## Recorded information:

________

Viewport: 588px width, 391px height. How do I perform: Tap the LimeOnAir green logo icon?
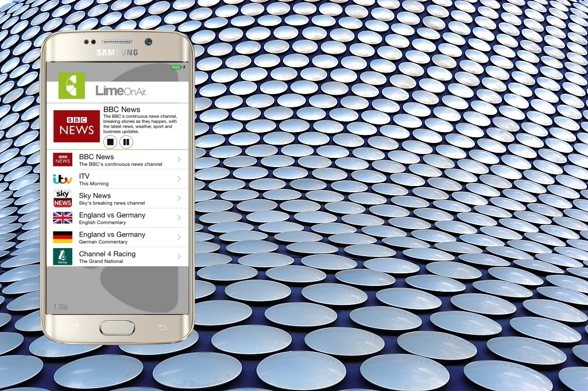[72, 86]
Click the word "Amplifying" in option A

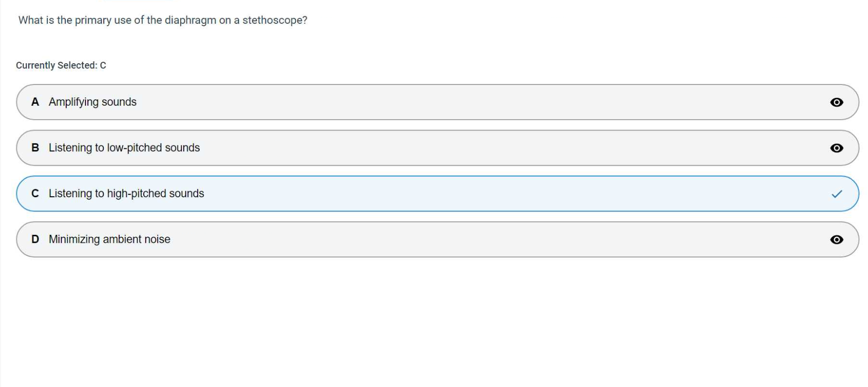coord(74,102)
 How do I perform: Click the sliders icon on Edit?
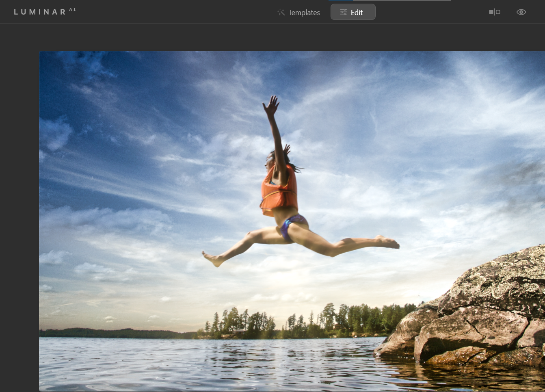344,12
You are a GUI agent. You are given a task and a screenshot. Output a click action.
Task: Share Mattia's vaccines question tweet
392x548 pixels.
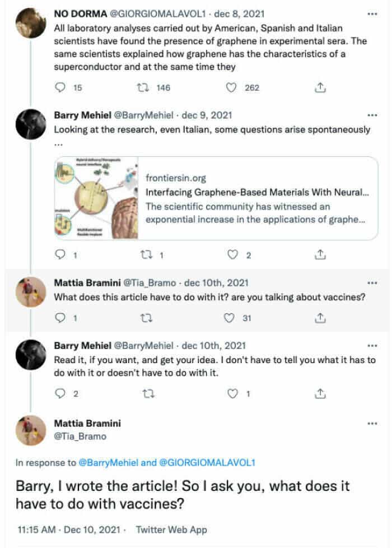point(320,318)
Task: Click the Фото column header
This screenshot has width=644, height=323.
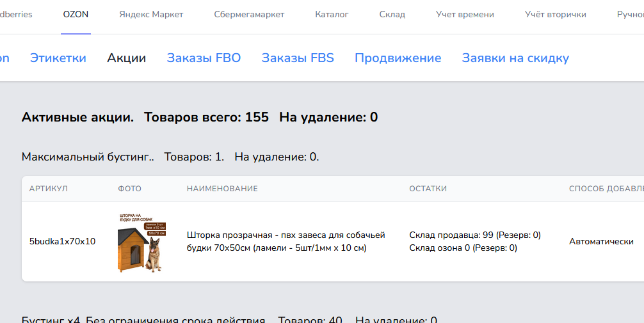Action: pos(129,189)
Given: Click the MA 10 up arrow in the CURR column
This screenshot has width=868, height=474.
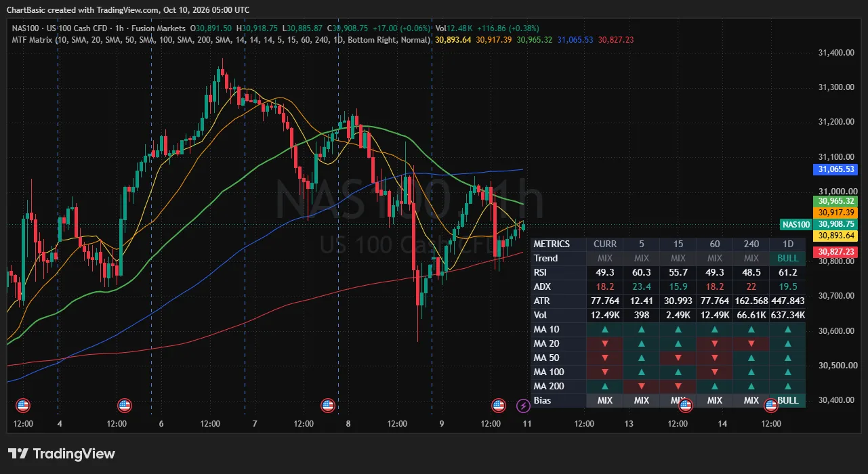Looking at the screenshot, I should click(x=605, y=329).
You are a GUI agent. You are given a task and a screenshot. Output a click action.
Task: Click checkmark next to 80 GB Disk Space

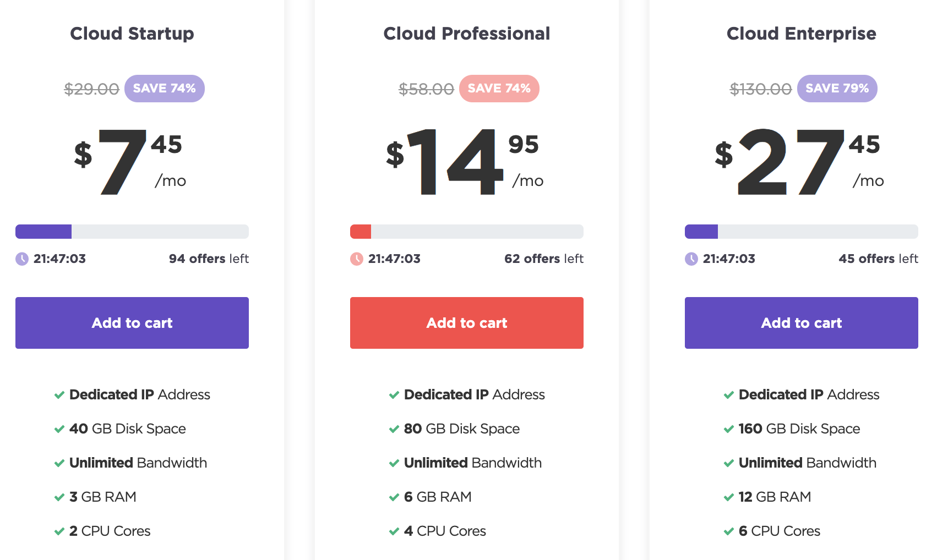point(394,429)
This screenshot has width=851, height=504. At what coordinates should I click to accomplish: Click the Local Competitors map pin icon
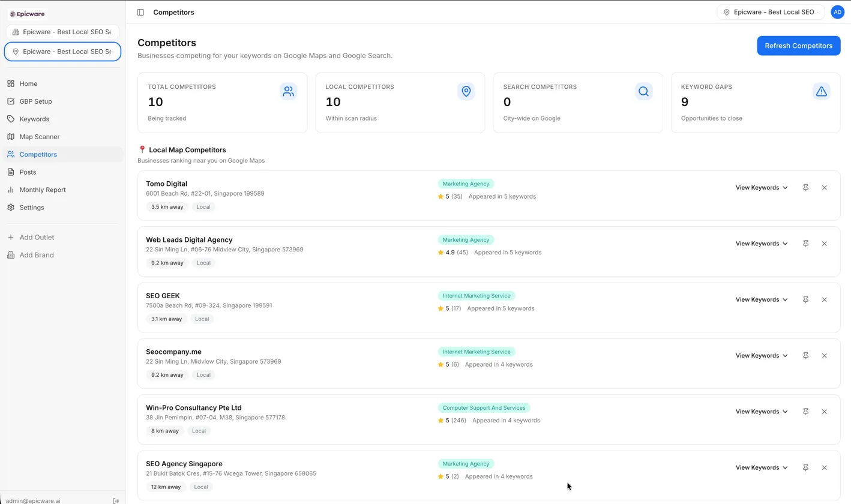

________

## Problem to work on:
Copy out every entry exactly as written, but not the pictures.

## Your solution:
Viewport: 588px width, 391px height. How do I perform: Tap the LimeOnAir green logo icon?
[72, 86]
Click the word "Amplifying" in option A

coord(74,102)
 How do I perform: Click the sliders icon on Edit?
344,12
You are a GUI agent. You are given a task and a screenshot. Output a click action.
Task: Share Mattia's vaccines question tweet
392x548 pixels.
point(320,318)
Task: Click the Фото column header
This screenshot has width=644, height=323.
Action: pos(129,189)
Given: Click the MA 10 up arrow in the CURR column
This screenshot has width=868, height=474.
Looking at the screenshot, I should click(x=605, y=329).
You are a GUI agent. You are given a task and a screenshot. Output a click action.
Task: Click checkmark next to 80 GB Disk Space

point(394,429)
This screenshot has width=851, height=504. At what coordinates should I click to accomplish: Click the Local Competitors map pin icon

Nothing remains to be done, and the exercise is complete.